* **Text section**:
—————
Essay
Why Attention Is Farmed to Keep You from the Void
Attention is not only captured for profit. It is captured to keep the threshold of self-recognition from becoming available.
The modern system does not only capture your attention because attention can be sold. It captures it because attention, if left alone long enough, starts to reveal something.
A more concrete version of this argument appears in Why Your Music Knows What You Want Before You Do, which shows how recommendation systems and emotional regulation loops work in one familiar domain before this essay widens the frame. A complementary argument appears in Feeds Do Not Control Your Will, but the Atmosphere in Which It Chooses, which focuses less on the Void itself and more on the emotional and perceptual climate in which choice becomes narrower or wider.
It reveals the Void.
Fractalism names the Void as the threshold just before a familiar pattern fully takes over. It is not blankness, dissociation, or mere silence. It is the brief moment where the loop has not yet committed, where more than one response is still available, where a person can sometimes see the loop as a loop before becoming its instrument.
That moment matters far beyond the inner life of one person. It matters socially, politically, and economically. A person who reaches the Void becomes harder to manage because they become more able to recognize what is moving through them while it is still moving.
Attention capture is not only economic
The obvious explanation for attention farming is profit. Platforms want to keep people watching, scrolling, clicking, listening, and returning because attention can be turned into advertising revenue, behavioral data, and predictive power.
That explanation is true, but incomplete.
If attention were only valuable as a commodity, then the system would merely need to keep it occupied. But many of the technologies of capture do more than occupy. They fragment. They accelerate. They flood the person with enough stimulation that the threshold of real noticing never opens for long.
This is not because there is necessarily one mind behind it all with a theory of the Void. It is because environments that reduce reflective interruption tend to produce more predictability, more retention, and more extractable behavior, so they are selected for. The Void appears when stimulation drops enough for a pattern to become visible. The feed interrupts that. The autoplay interrupts that. The notification interrupts that. The playlist that continues without your choosing interrupts that. The whole environment is optimized to make the transition from one input to the next so seamless that you never quite arrive in the gap between them.
That gap matters because it is where recognition begins.
What the Void threatens
When a person reaches the Void, several things become possible at once.
They may notice that they do not actually want the thing they are reaching for.
They may notice that the craving is older than the object that seems to satisfy it.
They may notice that they are being guided by a pattern rather than making a choice.
They may notice that the atmosphere around them, the speed, the pressure, the tone of the system, is shaping them in ways they had not consented to.
All of this weakens control.
The modern attention economy does not only need you engaged. It rewards keeping you pre-reflective. It rewards moving you from prompt to prompt before self-recognition stabilizes. The moment a person becomes able to see the loop as a loop, the extraction process is no longer invisible.
That is why the Void matters politically. It is not only where greater freedom becomes possible within causality. It is where management becomes visible.
Why feeds feel smoother than silence
Many people experience silence, boredom, or unstructured time as vaguely threatening. This is often explained as overstimulation withdrawal, and that is partly right. But there is something deeper underneath it.
The older language of Collapse, Agitation, and Clarity can help here, because some environments pull consciousness toward fog, some toward restless activation, and some toward the kind of proportion in which the Void becomes easier to reach.
Silence does not only remove stimulation. It removes cover.
—————
Word and element pointing rows:
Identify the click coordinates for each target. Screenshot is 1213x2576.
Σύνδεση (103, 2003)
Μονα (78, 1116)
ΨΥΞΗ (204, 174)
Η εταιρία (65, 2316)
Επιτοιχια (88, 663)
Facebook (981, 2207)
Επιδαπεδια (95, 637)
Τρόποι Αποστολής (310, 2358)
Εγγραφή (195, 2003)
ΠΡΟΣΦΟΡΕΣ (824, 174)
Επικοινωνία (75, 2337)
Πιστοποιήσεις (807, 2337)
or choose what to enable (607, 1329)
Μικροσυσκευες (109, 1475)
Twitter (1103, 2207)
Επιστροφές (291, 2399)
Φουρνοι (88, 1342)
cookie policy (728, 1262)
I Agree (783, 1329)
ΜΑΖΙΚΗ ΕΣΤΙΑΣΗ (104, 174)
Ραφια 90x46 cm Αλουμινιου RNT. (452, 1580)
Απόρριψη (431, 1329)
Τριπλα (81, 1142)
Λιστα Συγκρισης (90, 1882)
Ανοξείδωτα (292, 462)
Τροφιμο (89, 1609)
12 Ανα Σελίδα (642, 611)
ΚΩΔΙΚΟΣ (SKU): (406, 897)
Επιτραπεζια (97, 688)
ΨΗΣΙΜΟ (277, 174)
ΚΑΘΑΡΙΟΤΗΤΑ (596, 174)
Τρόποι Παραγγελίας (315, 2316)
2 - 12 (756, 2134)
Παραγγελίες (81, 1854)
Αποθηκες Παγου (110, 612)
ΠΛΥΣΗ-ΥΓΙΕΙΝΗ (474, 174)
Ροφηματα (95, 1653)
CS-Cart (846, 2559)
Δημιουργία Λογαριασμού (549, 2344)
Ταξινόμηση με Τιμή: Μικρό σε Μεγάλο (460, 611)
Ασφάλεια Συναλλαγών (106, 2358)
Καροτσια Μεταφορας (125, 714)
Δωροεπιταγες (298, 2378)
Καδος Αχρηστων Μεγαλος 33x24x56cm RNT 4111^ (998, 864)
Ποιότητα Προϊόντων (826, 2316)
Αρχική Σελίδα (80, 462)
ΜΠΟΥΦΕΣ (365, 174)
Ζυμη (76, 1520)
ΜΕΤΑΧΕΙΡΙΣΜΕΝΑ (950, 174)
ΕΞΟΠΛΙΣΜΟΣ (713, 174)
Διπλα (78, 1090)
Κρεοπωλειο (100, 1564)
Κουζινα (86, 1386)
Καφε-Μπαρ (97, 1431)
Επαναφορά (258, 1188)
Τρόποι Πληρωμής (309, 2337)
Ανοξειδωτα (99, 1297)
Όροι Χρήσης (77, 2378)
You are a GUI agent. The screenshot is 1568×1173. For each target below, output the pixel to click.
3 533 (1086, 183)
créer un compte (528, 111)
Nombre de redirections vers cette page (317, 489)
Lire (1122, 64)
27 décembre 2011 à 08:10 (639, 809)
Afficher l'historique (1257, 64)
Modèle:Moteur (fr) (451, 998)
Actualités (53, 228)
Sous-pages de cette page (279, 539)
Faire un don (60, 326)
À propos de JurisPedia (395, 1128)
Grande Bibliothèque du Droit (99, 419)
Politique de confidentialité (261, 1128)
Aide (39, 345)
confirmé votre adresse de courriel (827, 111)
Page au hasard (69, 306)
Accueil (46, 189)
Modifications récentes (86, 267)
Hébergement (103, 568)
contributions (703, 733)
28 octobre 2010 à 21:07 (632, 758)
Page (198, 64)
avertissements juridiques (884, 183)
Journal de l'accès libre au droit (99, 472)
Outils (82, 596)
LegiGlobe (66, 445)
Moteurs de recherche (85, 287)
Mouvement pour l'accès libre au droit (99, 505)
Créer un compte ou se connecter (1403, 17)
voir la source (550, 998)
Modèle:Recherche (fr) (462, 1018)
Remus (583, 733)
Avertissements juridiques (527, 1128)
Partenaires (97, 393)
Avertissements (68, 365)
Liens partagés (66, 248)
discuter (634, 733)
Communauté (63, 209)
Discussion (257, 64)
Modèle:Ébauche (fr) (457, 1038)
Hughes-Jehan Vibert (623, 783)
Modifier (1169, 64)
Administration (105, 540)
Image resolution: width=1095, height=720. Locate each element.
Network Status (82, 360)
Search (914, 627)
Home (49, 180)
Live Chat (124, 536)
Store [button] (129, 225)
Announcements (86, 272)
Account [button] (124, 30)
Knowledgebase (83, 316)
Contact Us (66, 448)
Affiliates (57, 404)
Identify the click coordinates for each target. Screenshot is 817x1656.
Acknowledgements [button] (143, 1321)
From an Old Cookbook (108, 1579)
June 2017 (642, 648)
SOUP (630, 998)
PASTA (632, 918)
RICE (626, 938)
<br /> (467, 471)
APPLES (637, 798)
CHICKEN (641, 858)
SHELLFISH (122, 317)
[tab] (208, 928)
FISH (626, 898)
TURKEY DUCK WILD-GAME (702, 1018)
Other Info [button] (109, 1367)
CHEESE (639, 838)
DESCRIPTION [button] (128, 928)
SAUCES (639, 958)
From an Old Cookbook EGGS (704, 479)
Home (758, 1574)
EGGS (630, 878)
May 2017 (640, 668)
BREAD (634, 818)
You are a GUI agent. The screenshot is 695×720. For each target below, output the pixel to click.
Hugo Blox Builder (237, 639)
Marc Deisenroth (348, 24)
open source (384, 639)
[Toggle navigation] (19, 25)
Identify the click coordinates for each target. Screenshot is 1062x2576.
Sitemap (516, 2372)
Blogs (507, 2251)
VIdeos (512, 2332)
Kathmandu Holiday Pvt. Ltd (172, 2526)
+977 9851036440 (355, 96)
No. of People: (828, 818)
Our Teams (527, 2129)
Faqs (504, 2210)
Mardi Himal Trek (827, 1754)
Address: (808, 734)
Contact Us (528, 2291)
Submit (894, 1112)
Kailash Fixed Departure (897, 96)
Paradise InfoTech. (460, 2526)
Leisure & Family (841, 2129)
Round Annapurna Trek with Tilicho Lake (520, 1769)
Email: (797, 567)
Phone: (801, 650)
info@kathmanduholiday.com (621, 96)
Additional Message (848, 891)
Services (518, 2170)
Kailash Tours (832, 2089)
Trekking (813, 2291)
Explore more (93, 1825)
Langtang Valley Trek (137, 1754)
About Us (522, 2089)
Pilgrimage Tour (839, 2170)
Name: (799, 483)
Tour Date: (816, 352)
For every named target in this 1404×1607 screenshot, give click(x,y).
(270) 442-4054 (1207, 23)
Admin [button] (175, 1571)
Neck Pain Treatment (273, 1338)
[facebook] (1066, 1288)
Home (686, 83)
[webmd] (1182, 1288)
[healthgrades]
—————
* **Given request 1**:
In the essay on attention and the Void, rewrite the passage from "Fractalism names the" up to and including "is still moving.", changing "threshold" to "edge".
* **Given request 2**:
The essay on attention and the Void names several things that interrupt the appearance of the Void. List all of them.

* **Complete output 1**:
Fractalism names the Void as the edge just before a familiar pattern fully takes over. It is not blankness, dissociation, or mere silence. It is the brief moment where the loop has not yet committed, where more than one response is still available, where a person can sometimes see the loop as a loop before becoming its instrument.
That moment matters far beyond the inner life of one person. It matters socially, politically, and economically. A person who reaches the Void becomes harder to manage because they become more able to recognize what is moving through them while it is still moving.

* **Complete output 2**:
- The feed
- The autoplay
- The notification
- The playlist that continues without your choosing